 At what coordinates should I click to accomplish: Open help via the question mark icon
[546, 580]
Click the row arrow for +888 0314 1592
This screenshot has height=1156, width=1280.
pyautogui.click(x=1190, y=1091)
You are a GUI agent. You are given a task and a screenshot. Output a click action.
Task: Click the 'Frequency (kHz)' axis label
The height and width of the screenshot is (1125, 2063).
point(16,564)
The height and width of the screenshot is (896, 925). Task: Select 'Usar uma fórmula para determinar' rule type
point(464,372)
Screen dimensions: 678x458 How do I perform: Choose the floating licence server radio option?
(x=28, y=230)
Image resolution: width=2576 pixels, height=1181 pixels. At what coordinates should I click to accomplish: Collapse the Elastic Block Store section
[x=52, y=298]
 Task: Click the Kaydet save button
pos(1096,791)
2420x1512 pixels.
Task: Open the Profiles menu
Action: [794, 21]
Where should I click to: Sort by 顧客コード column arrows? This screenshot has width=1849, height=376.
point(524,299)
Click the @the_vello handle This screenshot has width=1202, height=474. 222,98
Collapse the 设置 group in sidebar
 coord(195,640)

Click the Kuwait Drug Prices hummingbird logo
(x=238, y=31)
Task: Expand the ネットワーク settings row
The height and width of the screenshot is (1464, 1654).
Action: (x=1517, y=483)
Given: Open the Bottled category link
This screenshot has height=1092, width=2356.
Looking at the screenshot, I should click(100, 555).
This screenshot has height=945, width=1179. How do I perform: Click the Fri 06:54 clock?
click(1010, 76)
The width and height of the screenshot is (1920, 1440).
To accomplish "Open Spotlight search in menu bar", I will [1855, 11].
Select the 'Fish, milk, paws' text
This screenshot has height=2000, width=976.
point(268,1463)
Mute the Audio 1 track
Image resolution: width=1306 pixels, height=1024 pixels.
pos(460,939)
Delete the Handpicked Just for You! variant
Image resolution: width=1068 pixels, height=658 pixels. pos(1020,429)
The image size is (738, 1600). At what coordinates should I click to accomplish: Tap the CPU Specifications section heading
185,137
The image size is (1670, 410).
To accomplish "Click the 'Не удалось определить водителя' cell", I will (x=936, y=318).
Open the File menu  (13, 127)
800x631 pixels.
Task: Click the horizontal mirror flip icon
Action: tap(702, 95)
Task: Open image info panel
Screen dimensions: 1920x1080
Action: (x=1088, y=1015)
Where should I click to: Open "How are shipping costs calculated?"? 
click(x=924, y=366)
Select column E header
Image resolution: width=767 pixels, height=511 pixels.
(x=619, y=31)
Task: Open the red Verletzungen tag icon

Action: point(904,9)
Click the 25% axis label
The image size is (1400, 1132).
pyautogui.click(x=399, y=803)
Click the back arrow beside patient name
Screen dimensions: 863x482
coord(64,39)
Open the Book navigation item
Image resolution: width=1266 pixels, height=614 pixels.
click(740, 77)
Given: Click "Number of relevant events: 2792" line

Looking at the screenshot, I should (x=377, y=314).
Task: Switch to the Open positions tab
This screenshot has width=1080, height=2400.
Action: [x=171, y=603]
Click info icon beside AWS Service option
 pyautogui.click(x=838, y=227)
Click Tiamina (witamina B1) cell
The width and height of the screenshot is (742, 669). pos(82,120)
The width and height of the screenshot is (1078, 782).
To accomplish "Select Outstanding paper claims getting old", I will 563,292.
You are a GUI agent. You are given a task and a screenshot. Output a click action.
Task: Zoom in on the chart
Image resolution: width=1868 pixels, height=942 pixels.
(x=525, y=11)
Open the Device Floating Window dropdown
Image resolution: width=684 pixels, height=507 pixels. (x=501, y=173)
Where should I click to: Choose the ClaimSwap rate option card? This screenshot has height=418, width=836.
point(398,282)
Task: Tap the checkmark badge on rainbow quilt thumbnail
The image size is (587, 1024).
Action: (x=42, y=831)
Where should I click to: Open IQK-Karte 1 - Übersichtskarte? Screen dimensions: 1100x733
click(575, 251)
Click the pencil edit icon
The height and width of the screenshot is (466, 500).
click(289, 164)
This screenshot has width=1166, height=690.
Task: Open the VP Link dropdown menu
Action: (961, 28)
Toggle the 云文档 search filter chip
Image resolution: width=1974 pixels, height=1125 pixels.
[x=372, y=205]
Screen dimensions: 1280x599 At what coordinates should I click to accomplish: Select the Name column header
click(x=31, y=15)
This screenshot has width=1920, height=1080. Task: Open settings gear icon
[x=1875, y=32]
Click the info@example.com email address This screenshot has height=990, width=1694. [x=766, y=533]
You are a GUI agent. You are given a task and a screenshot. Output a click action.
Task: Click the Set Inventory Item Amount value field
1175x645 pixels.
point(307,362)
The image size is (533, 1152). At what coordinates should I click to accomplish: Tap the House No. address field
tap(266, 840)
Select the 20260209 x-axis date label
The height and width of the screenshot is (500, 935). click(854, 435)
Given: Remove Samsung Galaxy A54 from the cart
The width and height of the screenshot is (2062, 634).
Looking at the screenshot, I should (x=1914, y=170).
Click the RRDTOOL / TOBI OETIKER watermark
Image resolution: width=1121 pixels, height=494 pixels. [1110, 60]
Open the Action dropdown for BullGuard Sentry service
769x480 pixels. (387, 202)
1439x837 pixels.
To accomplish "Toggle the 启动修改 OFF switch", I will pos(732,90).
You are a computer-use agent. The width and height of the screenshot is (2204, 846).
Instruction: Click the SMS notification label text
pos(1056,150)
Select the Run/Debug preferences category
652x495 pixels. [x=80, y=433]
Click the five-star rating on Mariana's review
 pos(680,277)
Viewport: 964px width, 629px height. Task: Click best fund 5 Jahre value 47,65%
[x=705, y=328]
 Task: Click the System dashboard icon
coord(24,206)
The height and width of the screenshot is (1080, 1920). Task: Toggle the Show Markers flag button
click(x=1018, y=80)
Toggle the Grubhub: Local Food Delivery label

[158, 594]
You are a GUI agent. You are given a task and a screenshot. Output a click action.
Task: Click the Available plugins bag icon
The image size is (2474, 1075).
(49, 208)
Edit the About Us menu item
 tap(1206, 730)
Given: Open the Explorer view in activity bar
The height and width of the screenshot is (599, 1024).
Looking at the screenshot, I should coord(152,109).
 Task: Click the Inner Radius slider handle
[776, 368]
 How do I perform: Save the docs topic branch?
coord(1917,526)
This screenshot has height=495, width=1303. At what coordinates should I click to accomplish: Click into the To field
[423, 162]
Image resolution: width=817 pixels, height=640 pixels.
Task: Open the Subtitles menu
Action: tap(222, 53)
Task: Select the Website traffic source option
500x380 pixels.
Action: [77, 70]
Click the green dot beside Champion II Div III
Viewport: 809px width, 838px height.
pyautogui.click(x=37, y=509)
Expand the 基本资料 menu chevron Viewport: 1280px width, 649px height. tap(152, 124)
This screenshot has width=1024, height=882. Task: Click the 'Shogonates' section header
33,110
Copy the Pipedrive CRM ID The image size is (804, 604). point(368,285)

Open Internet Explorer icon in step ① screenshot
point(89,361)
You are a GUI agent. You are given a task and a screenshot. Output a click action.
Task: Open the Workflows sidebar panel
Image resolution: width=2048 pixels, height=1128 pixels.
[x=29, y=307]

= = = =

__Work to complete__
Rewrite the listing above, replacing every "At what coordinates should I click to accomplish" with "Where should I click to complete" and leaving everything else unchanged.

__Solved problem__
 Where should I click to complete: Open help via the question mark icon
[546, 580]
Click the row arrow for +888 0314 1592
This screenshot has height=1156, width=1280.
pyautogui.click(x=1190, y=1091)
You are a GUI agent. You are given a task and a screenshot. Output a click action.
Task: Click the 'Frequency (kHz)' axis label
The height and width of the screenshot is (1125, 2063).
point(16,564)
The height and width of the screenshot is (896, 925). Task: Select 'Usar uma fórmula para determinar' rule type
point(464,372)
Screen dimensions: 678x458 How do I perform: Choose the floating licence server radio option?
(x=28, y=230)
Image resolution: width=2576 pixels, height=1181 pixels. Where should I click to complete: Collapse the Elastic Block Store section
[x=52, y=298]
 Task: Click the Kaydet save button
pos(1096,791)
2420x1512 pixels.
Task: Open the Profiles menu
Action: [794, 21]
Where should I click to: Sort by 顧客コード column arrows? This screenshot has width=1849, height=376.
point(524,299)
Click the @the_vello handle This screenshot has width=1202, height=474. 222,98
Collapse the 设置 group in sidebar
 coord(195,640)

Click the Kuwait Drug Prices hummingbird logo
(x=238, y=31)
Task: Expand the ネットワーク settings row
The height and width of the screenshot is (1464, 1654).
Action: (x=1517, y=483)
Given: Open the Bottled category link
This screenshot has height=1092, width=2356.
Looking at the screenshot, I should click(100, 555).
This screenshot has height=945, width=1179. How do I perform: Click the Fri 06:54 clock?
click(1010, 76)
The width and height of the screenshot is (1920, 1440).
To accomplish "Open Spotlight search in menu bar", I will [1855, 11].
Select the 'Fish, milk, paws' text
This screenshot has height=2000, width=976.
point(268,1463)
Mute the Audio 1 track
Image resolution: width=1306 pixels, height=1024 pixels.
pos(460,939)
Delete the Handpicked Just for You! variant
Image resolution: width=1068 pixels, height=658 pixels. pos(1020,429)
The image size is (738, 1600). Where should I click to complete: Tap the CPU Specifications section heading
185,137
The image size is (1670, 410).
To accomplish "Click the 'Не удалось определить водителя' cell", I will (x=936, y=318).
Open the File menu  (13, 127)
800x631 pixels.
Task: Click the horizontal mirror flip icon
Action: tap(702, 95)
Task: Open image info panel
Screen dimensions: 1920x1080
Action: (x=1088, y=1015)
Where should I click to: Open "How are shipping costs calculated?"? 
click(x=924, y=366)
Select column E header
Image resolution: width=767 pixels, height=511 pixels.
(x=619, y=31)
Task: Open the red Verletzungen tag icon

Action: point(904,9)
Click the 25% axis label
The image size is (1400, 1132).
pyautogui.click(x=399, y=803)
Click the back arrow beside patient name
Screen dimensions: 863x482
coord(64,39)
Open the Book navigation item
Image resolution: width=1266 pixels, height=614 pixels.
click(740, 77)
Given: Click "Number of relevant events: 2792" line

Looking at the screenshot, I should (x=377, y=314).
Task: Switch to the Open positions tab
This screenshot has width=1080, height=2400.
Action: [x=171, y=603]
Click info icon beside AWS Service option
 pyautogui.click(x=838, y=227)
Click Tiamina (witamina B1) cell
The width and height of the screenshot is (742, 669). pos(82,120)
The width and height of the screenshot is (1078, 782).
To accomplish "Select Outstanding paper claims getting old", I will 563,292.
You are a GUI agent. You are given a task and a screenshot. Output a click action.
Task: Zoom in on the chart
Image resolution: width=1868 pixels, height=942 pixels.
(x=525, y=11)
Open the Device Floating Window dropdown
Image resolution: width=684 pixels, height=507 pixels. (x=501, y=173)
Where should I click to: Choose the ClaimSwap rate option card? This screenshot has height=418, width=836.
point(398,282)
Task: Tap the checkmark badge on rainbow quilt thumbnail
The image size is (587, 1024).
Action: (x=42, y=831)
Where should I click to: Open IQK-Karte 1 - Übersichtskarte? Screen dimensions: 1100x733
click(575, 251)
Click the pencil edit icon
The height and width of the screenshot is (466, 500).
click(289, 164)
This screenshot has width=1166, height=690.
Task: Open the VP Link dropdown menu
Action: (961, 28)
Toggle the 云文档 search filter chip
Image resolution: width=1974 pixels, height=1125 pixels.
[x=372, y=205]
Screen dimensions: 1280x599 Where should I click to complete: Select the Name column header
click(x=31, y=15)
This screenshot has width=1920, height=1080. Task: Open settings gear icon
[x=1875, y=32]
Click the info@example.com email address This screenshot has height=990, width=1694. [x=766, y=533]
You are a GUI agent. You are given a task and a screenshot. Output a click action.
Task: Click the Set Inventory Item Amount value field
1175x645 pixels.
point(307,362)
The image size is (533, 1152). Where should I click to complete: Tap the House No. address field
tap(266, 840)
Select the 20260209 x-axis date label
The height and width of the screenshot is (500, 935). click(854, 435)
Given: Remove Samsung Galaxy A54 from the cart
The width and height of the screenshot is (2062, 634).
Looking at the screenshot, I should (x=1914, y=170).
Click the RRDTOOL / TOBI OETIKER watermark
Image resolution: width=1121 pixels, height=494 pixels. [1110, 60]
Open the Action dropdown for BullGuard Sentry service
769x480 pixels. (387, 202)
1439x837 pixels.
To accomplish "Toggle the 启动修改 OFF switch", I will pos(732,90).
You are a computer-use agent. The width and height of the screenshot is (2204, 846).
Instruction: Click the SMS notification label text
pos(1056,150)
Select the Run/Debug preferences category
652x495 pixels. [x=80, y=433]
Click the five-star rating on Mariana's review
 pos(680,277)
Viewport: 964px width, 629px height. Task: Click best fund 5 Jahre value 47,65%
[x=705, y=328]
 Task: Click the System dashboard icon
coord(24,206)
The height and width of the screenshot is (1080, 1920). Task: Toggle the Show Markers flag button
click(x=1018, y=80)
Toggle the Grubhub: Local Food Delivery label

[158, 594]
You are a GUI agent. You are given a task and a screenshot. Output a click action.
Task: Click the Available plugins bag icon
The image size is (2474, 1075).
(49, 208)
Edit the About Us menu item
 tap(1206, 730)
Given: Open the Explorer view in activity bar
The height and width of the screenshot is (599, 1024).
Looking at the screenshot, I should coord(152,109).
 Task: Click the Inner Radius slider handle
[776, 368]
 How do I perform: Save the docs topic branch?
coord(1917,526)
This screenshot has height=495, width=1303. Where should I click to complete: Click into the To field
[423, 162]
Image resolution: width=817 pixels, height=640 pixels.
Task: Open the Subtitles menu
Action: tap(222, 53)
Task: Select the Website traffic source option
500x380 pixels.
Action: [77, 70]
Click the green dot beside Champion II Div III
Viewport: 809px width, 838px height.
pyautogui.click(x=37, y=509)
Expand the 基本资料 menu chevron Viewport: 1280px width, 649px height. tap(152, 124)
This screenshot has width=1024, height=882. Task: Click the 'Shogonates' section header
33,110
Copy the Pipedrive CRM ID The image size is (804, 604). point(368,285)

Open Internet Explorer icon in step ① screenshot
point(89,361)
You are a GUI agent. You are given a task and a screenshot. Output a click action.
Task: Open the Workflows sidebar panel
Image resolution: width=2048 pixels, height=1128 pixels.
[x=29, y=307]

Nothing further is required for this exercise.